'''

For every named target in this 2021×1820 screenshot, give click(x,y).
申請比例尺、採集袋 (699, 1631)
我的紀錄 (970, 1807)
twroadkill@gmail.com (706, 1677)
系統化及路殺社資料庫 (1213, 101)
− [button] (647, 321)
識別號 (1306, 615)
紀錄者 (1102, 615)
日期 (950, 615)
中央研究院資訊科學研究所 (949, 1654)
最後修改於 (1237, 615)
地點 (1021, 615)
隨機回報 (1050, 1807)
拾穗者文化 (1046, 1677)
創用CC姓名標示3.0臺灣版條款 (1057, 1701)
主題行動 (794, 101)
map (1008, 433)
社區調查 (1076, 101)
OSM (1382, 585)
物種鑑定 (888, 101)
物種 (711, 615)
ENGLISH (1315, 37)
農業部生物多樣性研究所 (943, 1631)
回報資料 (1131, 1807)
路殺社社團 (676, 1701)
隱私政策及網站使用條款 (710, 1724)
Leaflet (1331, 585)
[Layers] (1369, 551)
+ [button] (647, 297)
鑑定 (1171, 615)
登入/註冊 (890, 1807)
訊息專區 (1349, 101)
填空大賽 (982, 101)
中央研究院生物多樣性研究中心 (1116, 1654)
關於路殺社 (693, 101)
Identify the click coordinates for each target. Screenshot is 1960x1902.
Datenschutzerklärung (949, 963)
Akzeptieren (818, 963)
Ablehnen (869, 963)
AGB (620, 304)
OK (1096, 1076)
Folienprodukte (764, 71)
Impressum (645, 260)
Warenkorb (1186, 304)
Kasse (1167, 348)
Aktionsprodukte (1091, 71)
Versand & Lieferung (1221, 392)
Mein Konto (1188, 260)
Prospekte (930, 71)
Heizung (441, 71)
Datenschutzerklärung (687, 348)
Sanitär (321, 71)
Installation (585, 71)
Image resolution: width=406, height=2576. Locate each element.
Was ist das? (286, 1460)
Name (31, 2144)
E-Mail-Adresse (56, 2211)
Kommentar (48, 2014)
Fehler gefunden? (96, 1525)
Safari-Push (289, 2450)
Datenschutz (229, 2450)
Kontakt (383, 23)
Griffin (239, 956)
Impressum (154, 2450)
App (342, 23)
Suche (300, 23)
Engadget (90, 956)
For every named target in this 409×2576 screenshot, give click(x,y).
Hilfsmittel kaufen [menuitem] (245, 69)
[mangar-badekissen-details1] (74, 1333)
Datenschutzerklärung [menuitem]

'''

WORK TASK
The answer should consist of every record above, copied exactly.

RESULT OF THE TASK
For every named target in this 2021×1820 screenshot, give click(x,y).
申請比例尺、採集袋 (699, 1631)
我的紀錄 (970, 1807)
twroadkill@gmail.com (706, 1677)
系統化及路殺社資料庫 (1213, 101)
− [button] (647, 321)
識別號 (1306, 615)
紀錄者 (1102, 615)
日期 (950, 615)
中央研究院資訊科學研究所 (949, 1654)
最後修改於 (1237, 615)
地點 (1021, 615)
隨機回報 (1050, 1807)
拾穗者文化 (1046, 1677)
創用CC姓名標示3.0臺灣版條款 (1057, 1701)
主題行動 (794, 101)
map (1008, 433)
社區調查 (1076, 101)
OSM (1382, 585)
物種鑑定 (888, 101)
物種 (711, 615)
ENGLISH (1315, 37)
農業部生物多樣性研究所 (943, 1631)
回報資料 (1131, 1807)
路殺社社團 (676, 1701)
隱私政策及網站使用條款 (710, 1724)
Leaflet (1331, 585)
[Layers] (1369, 551)
+ [button] (647, 297)
鑑定 (1171, 615)
登入/註冊 (890, 1807)
訊息專區 (1349, 101)
填空大賽 (982, 101)
中央研究院生物多樣性研究中心 (1116, 1654)
關於路殺社 (693, 101)
Identify the click coordinates for each target. Screenshot is 1960x1902.
Datenschutzerklärung (949, 963)
Akzeptieren (818, 963)
Ablehnen (869, 963)
AGB (620, 304)
OK (1096, 1076)
Folienprodukte (764, 71)
Impressum (645, 260)
Warenkorb (1186, 304)
Kasse (1167, 348)
Aktionsprodukte (1091, 71)
Versand & Lieferung (1221, 392)
Mein Konto (1188, 260)
Prospekte (930, 71)
Heizung (441, 71)
Datenschutzerklärung (687, 348)
Sanitär (321, 71)
Installation (585, 71)
Image resolution: width=406, height=2576. Locate each element.
Was ist das? (286, 1460)
Name (31, 2144)
E-Mail-Adresse (56, 2211)
Kommentar (48, 2014)
Fehler gefunden? (96, 1525)
Safari-Push (289, 2450)
Datenschutz (229, 2450)
Kontakt (383, 23)
Griffin (239, 956)
Impressum (154, 2450)
App (342, 23)
Suche (300, 23)
Engadget (90, 956)
For every named target in this 409×2576 screenshot, give click(x,y).
Hilfsmittel kaufen [menuitem] (245, 69)
[mangar-badekissen-details1] (74, 1333)
Datenschutzerklärung [menuitem]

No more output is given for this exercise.